American Party SC – Pemberontak Revolusi Suriah mengklaim telah berhasil menggulingkan Presiden Bashar al-Assad setelah merebut Damaskus. Keberhasilan ini memaksa Assad melarikan diri dan menandai berakhirnya pemerintahan otokratis keluarga Assad yang berlangsung lebih dari 50 tahun. Dalam kejadian yang mengejutkan, ribuan warga Damaskus turun ke jalan merayakan jatuhnya rezim tersebut. Mereka berkumpul di alun-alun utama ibu kota, melambaikan tangan dan meneriakkan “Kebebasan”. Beberapa orang terlihat mengambil barang-barang dari Istana Kepresidenan Al-Rawda. Para pemberontak juga membebaskan tahanan yang sebelumnya dipenjarakan dalam kondisi yang sangat buruk selama perang saudara yang sudah berlangsung lebih dari 13 tahun.
Panglima pemberontak terkemuka, Abu Mohammed al-Golani. Ia menegaskan bahwa tidak ada jalan kembali dan masa depan Suriah kini berada di tangan mereka. Namun, meskipun perayaan mereda. Tantangan besar menanti di depan. Suriah yang hancur akibat perang saudara dan terbagi antara berbagai faksi akan memerlukan miliaran dolar untuk rekonstruksi.
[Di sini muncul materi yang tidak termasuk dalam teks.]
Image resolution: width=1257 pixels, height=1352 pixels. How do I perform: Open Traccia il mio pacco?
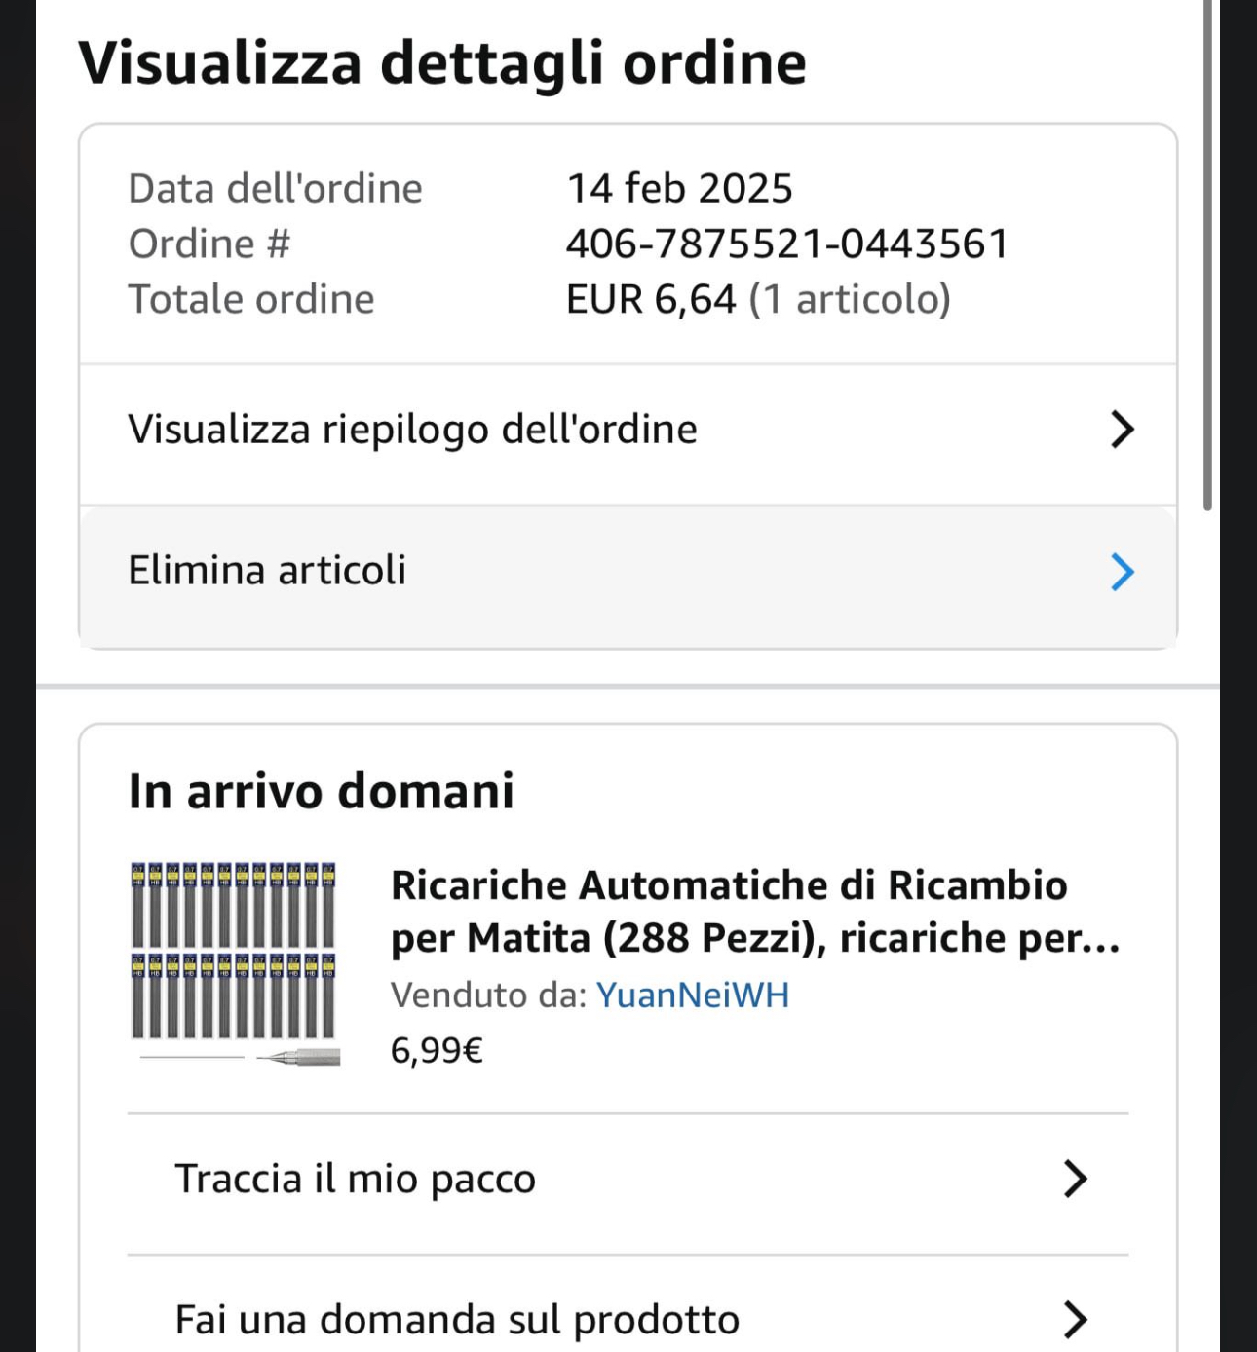tap(355, 1179)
Negara ini juga menghadapi ancaman kebangkitan ISIS dan risiko ketidakstabilan yang lebih besar akibat konflik yang masih melibatkan banyak kekuatan luar.
Selama perang saudara, Revolusi Suriah menjadi medan pertempuran bagi banyak negara besar dan kelompok bersenjata. Termasuk Rusia dan Iran yang telah lama mendukung Assad. Namun, keduanya kini menghadapi kesulitan terkait dengan krisis internal mereka sendiri. Rusia. Yang pertama kali terlibat dalam konflik ini pada 2015, saat ini terhambat oleh perang Ukraina, sementara Iran mengeluarkan pernyataan bahwa masa depan Suriah harus ditentukan oleh rakyatnya tanpa campur tangan asing.
Setelah kekalahan Assad, situasi di Suriah tampaknya memasuki babak baru dengan pembentukan pemerintahan transisi. Pemberontak menegaskan bahwa mereka berkomitmen untuk membangun Suriah yang lebih baik, meskipun mereka juga harus menghadapi faksi-faksi yang bersaing. Salah satu masalah utama adalah pengaruh kelompok teroris seperti Hayat Tahrir al-Sham (HTS), yang merupakan kelompok Islamis besar yang dipimpin oleh Golani. Kelompok ini sebelumnya berafiliasi dengan Al-Qaeda, tetapi pada 2016 memutuskan hubungan dengan jaringan jihad global tersebut.
Meskipun ada optimisme mengenai berakhirnya kekuasaan Assad, para pemimpin baru Suriah harus segera menghadapi tantangan besar dalam mengelola transisi politik. Selain itu, negara-negara besar seperti Amerika Serikat, Turki, dan negara-negara Uni Emirat Arab. Mereka harus memutuskan bagaimana berhubungan dengan pemerintahan yang kemungkinan dipengaruhi oleh HTS. HTS sendiri menjadi salah satu kelompok pemberontak paling kuat di Suriah, meskipun beberapa warga Suriah khawatir mereka akan memberlakukan hukum Islam yang ketat atau terlibat dalam pembalasan terhadap musuh-musuhnya.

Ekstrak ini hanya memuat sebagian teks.